One reason advising has not yet reached “a unified direction for the field” (McGill, 2019, p. 89) is a result of institutional decisions to house advising in either academic or student services. A decentralized model operates under the assumption that advising is provided by faculty members or personnel directly hired by an academic unit and includes the faculty-only and satellite models. A centralized model, on the other hand, acts as a self-contained unit with a centralized space and reporting structure. More commonly, academic advising is a shared function between academic and student services units (Pardee, 2000). In a shared model, academic advising is offered within an academic department and a centralized unit. The shared models of academic advising include supplemental, split, dual, and total intake models. Each model is distinguished by the degree to which information and resources are shared between the academic department and central unit.

The location of the advising service determines the reporting lines (Cate & Miller, 2015), which are critical because they dictate the functional purpose of academic advising (Kuhn & Padak, 2008). If academic advisors report to an academic area, the purpose of advising may be retention-focused or learning-focused; if academic advisors report to a student services unit, the purpose may be to enhance student satisfaction and the student college experience (Kuhn & Padak, 2008). Therefore, the purpose of academic advising might look different depending on its location and reporting lines.

Roles and Responsibilities of Advisors

One factor required for academic advising to move forward as a profession is a clear description of advisor roles and responsibilities (Aiken-Wisniewski et al., 2015; Schulenberg & Lindhorst, 2008). In 2011, a nationwide U.S. survey sponsored by NACADA aimed to determine common responsibilities of academic advisors. The results demonstrated that in both 2-year and 4-year institutions in the United States, the top 5 job activities for academic advisors were course scheduling, course registration, program mapping, new student orientation, and sitting on committees (Huber & Miller, 2013). Similarly, Aiken-Wisniewski et al. (2015) found inconsistency among academic advisor roles and responsibilities. When participants described their day-to-day responsibilities, they mentioned meeting with students and completing administrative tasks, which included completing checklists with students regarding transfer credits, degree completion, and graduation planning. These administrative tasks that were tacked onto the academic advisor roles led to inconsistency in academic advising and confusion among faculty members and advising personnel. Some of these activities are associated with prescriptive advising, wherein the advisor is the disseminator of information (Drake, 2015), rather than a more developmental approach of working with a student to identify their needs and goals (Creamer & Scott, 2000). Significantly, although academic advising leaders supported a developmental approach to advising, most advisors at the time were tasked with prescriptive functions (Huber & Miller, 2013).

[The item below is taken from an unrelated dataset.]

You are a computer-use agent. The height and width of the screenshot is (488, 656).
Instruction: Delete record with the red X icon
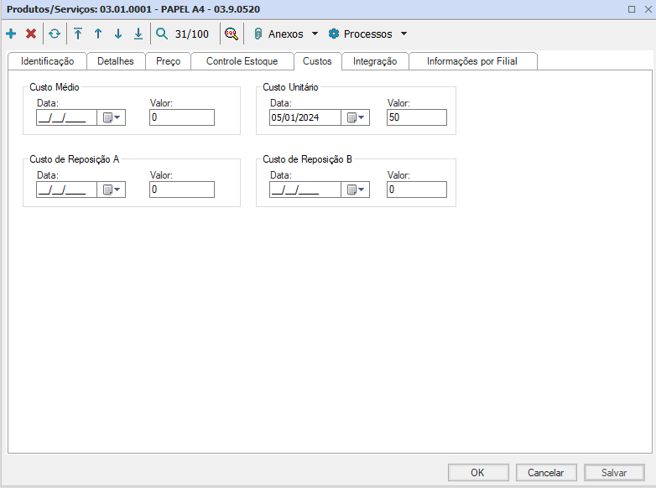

Aiken-Wisniewski et al. (2015) also found that job titles lacked uniformity within and across institutions; education and past work experience varied among academic advisors; and each academic advisor approached working with students differently. The variety of educational preparations and past work experiences is significant because it exacerbates the differences in the understanding, training, and skills among academic advisors. Most concerningly, staff advisors believed faculty did not value staff advisors, in part due to the discrepancy of educational backgrounds between staff and faculty. Bridgen (2017) focused on understanding how administrators, faculty, and staff advisors perceived the purpose and function of academic advising on one campus. Findings indicated administrators viewed academic advising as a retention tool, staff advisors saw advising as a tool for keeping students on track academically, and faculty advisors understood advising as discussing subject matter content and professional issues with students. However, faculty also admitted to spending most of their time on the “mechanical aspects of advising” (Bridgen, 2017, p. 15).

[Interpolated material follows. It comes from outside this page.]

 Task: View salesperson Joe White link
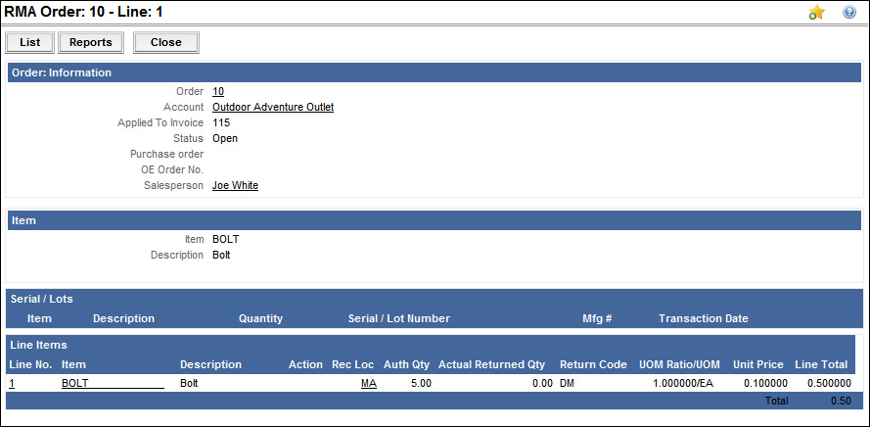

In 2017, NACADA's professional development committee established the Core Competencies of Academic Advising to better define a shared, but flexible, role of academic advisors (Farr & Cunningham, 2017). The standards provide a framework for advisors to begin understanding and shaping their practice, while providing supervisors with guidelines to inform institutional policy, roles, and professional development activities for advisors. The core competencies include informational knowledge areas academic advisors must master (e.g., institutional knowledge, campus resources, and legal guidelines), conceptual areas advisors must understand (e.g., advising theories, outcomes of academic advising, and NACADA's Core Values), and relational competencies (e.g., rapport-building, problem-solving, and respectful communication).

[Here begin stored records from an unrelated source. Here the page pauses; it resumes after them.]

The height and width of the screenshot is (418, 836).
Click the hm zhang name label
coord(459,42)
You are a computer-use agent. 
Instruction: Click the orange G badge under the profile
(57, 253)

In this study, we utilized multiple case study to explore academic advising practices at four Ontario colleges to review types of advising, institutional advising model, and roles and responsibilities of advisors. Case study is useful when researchers seek to better understand an issue within a bounded case context (Yin, 2018). Additionally, case studies “can cover multiple cases and then draw a single set of ‘cross-case' conclusions” (Yin, 2018, p. 17). Ontario colleges were chosen because they function as a system, separate from the universities. The Ontario colleges traditionally confer diplomas, post-graduate certificates, and 3-year degrees. In general, colleges and universities in Canada are considered separate, distinct entities where colleges are somewhat synonymous with what is commonly known as community colleges or technical and trade schools in the United States and parts of Europe.

Authors' Positionalities

The first author is an academic advising scholar-practitioner in Ontario. Her role as a director of student services puts her within proximity to academic advisors within the college system. The second author, a former primary-role advisor, is currently a faculty advisor at a research-intensive institution in the United States Midwest.

Site Selection

In constructing a multiple case study, the researcher studies “cases in terms of their own situational issues, interprets patterns within each case, and then analyzes cross-case findings to make assertions about the binding” (Stake, 2005, p. 10). In studying multiple cases, the researchers “carefully examine its functioning and activities…generate[s] a picture of the case[s] and then produce[s] a portrayal of the case[s] for others to see” (Stake, 2005, pp. 2–3). For this study, we included four colleges in Ontario, all of which self-selected into the study. Table 1 provides the size and location of the four participating institutions (labelled A, B, C, and D for privacy). A small college typically serves less than 10,000 students, while a large college typically serves more than 20,000 students.

Data Collection

Data collection included two processes: collecting institutional documentation and semistructured interviews. Each participating institution was asked to provide documents related to the roles and responsibilities of academic advisor's job expectations and descriptions. These documents allowed us to understand the relationship between what was expected of academic advisors and the language used to describe the types of advising with which they engaged. Two academic advisors and the advising manager were invited to participate in the semistructured interviews for an intended total of 12 interviews. Studies have shown that data saturation within interview transcripts begins within about 12 interviews, meaning that any themes or metathemes begin to present themselves within the first 6 to 12 interviews (Guest et al., 2006). Purposeful voluntary sampling was chosen for the selection of interview participants. Inclusion criteria were: full-time employee and advisors who spend most of their time at work advising students. Exclusion criteria were: part-time advisors and advisors who had not participated in training and professional development as part of their advising role. No minimum number of years of practice was established. Eleven individuals with varied educational and work experiences participated; one of the institutions did not have an acting manager at the time of the interviews.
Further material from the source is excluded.